The problem: Return, verbatim, the span of the Facebook phishing scams text below from "Image: © depositphotos.com/" up to and including "steal your identity.".

Page text:
Image: © depositphotos.com/ bizoon
Online criminals use a variety of methods to target Facebook users. These include Facebook cloning, like-farming, and survey scams. But, Facebook phishing scams are the most dangerous and potentially damaging of these.
Why? Because, unlike cloning and fake prize scams, phishing allows criminals to actually take control of your account and use it as they see fit.
Facebook phishing scammers want your personal and financial information. They want the login credentials for your Facebook and email accounts. They want your credit card numbers. They want to steal your identity.
Below I discuss the most common tactics that Facebook scammers use to steal your account login details and other personal and financial information. I then discuss ways of recognizing Facebook phishing scam attempts and include links to a number of examples of such scams.
Set aside a few minutes to go through this report and you will come away well equipped to protect yourself from Facebook phishing scammers. You’ll also be in a position to help your Facebook friends avoid being scammed by letting them know how such scammers operate.
Fake Facebook Security Notifications
One very common way that online criminals attempt to hijack your account is by sending you fake messages that claim that your Facebook account is about to be disabled or suspended.
The messages, which may arrive via Facebook’s internal messaging system or via email, appear to originate from official entities such as “Facebook Security”, “Facebook Admin”, or the “Facebook Ads Team”. Typically, the messages warn that your account has been reported by other users or is in violation of Facebook’s Terms of Service and is therefore about to be closed or suspended. But, claim the messages, you can avoid the pending account closure by clicking a link to “confirm” or “verify” your account.

Records supplied:
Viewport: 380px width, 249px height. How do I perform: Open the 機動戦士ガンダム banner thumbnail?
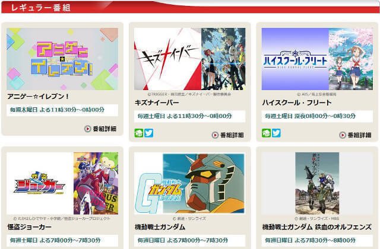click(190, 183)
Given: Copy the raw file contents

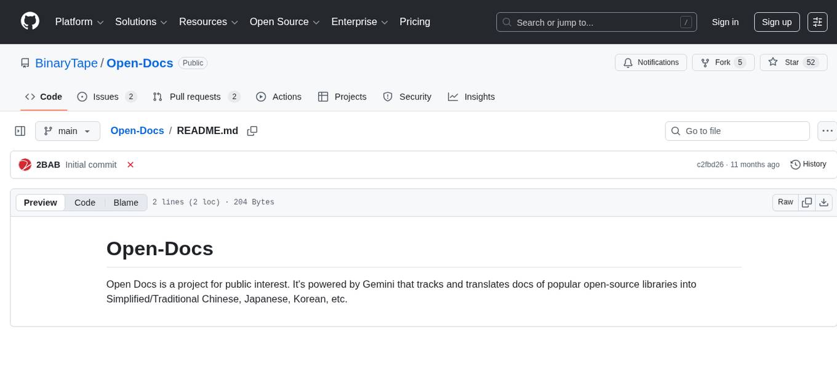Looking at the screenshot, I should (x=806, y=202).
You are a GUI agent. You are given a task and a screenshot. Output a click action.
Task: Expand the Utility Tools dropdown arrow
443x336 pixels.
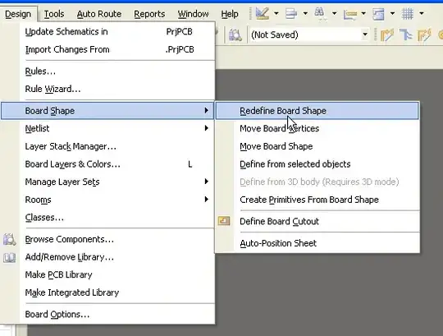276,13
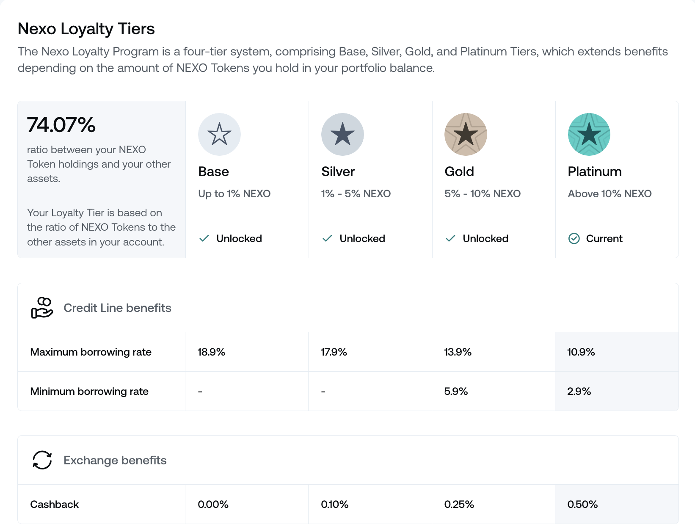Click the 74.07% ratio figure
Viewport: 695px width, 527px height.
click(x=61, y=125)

--

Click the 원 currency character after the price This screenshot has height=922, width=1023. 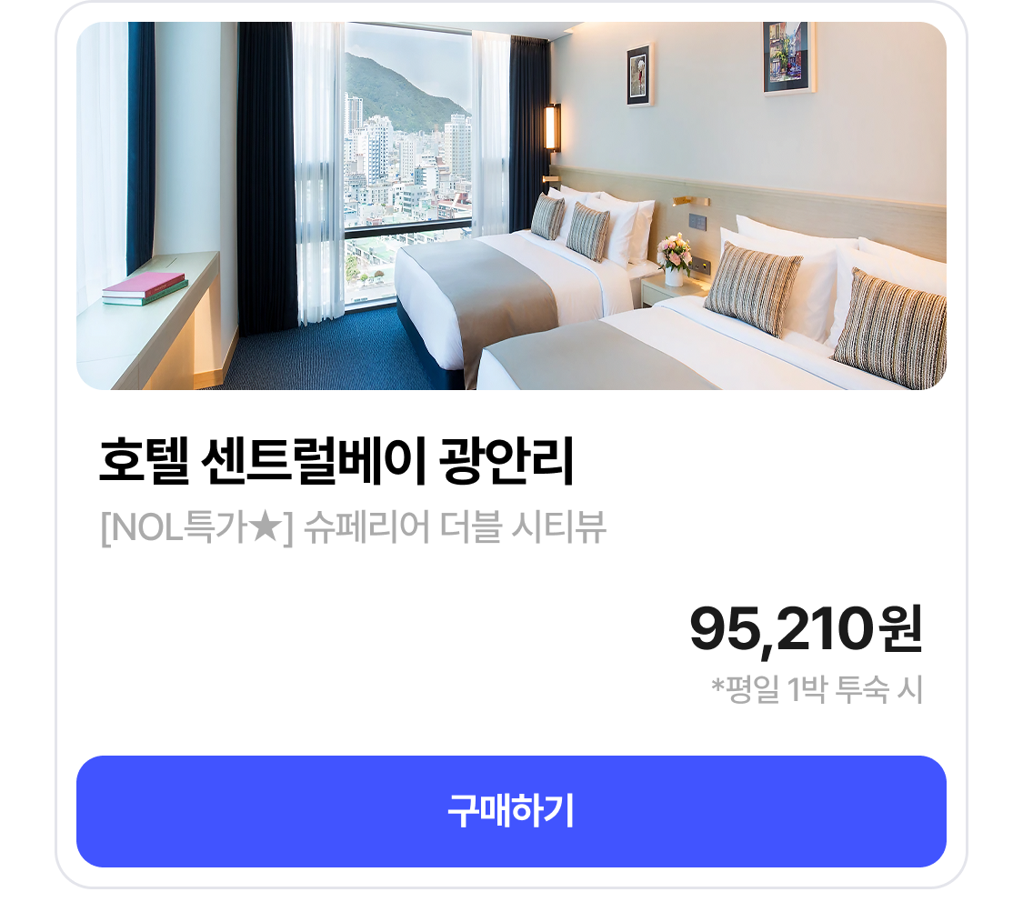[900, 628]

The output:
Image: © depositphotos.com/ bizoon
Online criminals use a variety of methods to target Facebook users. These include Facebook cloning, like-farming, and survey scams. But, Facebook phishing scams are the most dangerous and potentially damaging of these.
Why? Because, unlike cloning and fake prize scams, phishing allows criminals to actually take control of your account and use it as they see fit.
Facebook phishing scammers want your personal and financial information. They want the login credentials for your Facebook and email accounts. They want your credit card numbers. They want to steal your identity.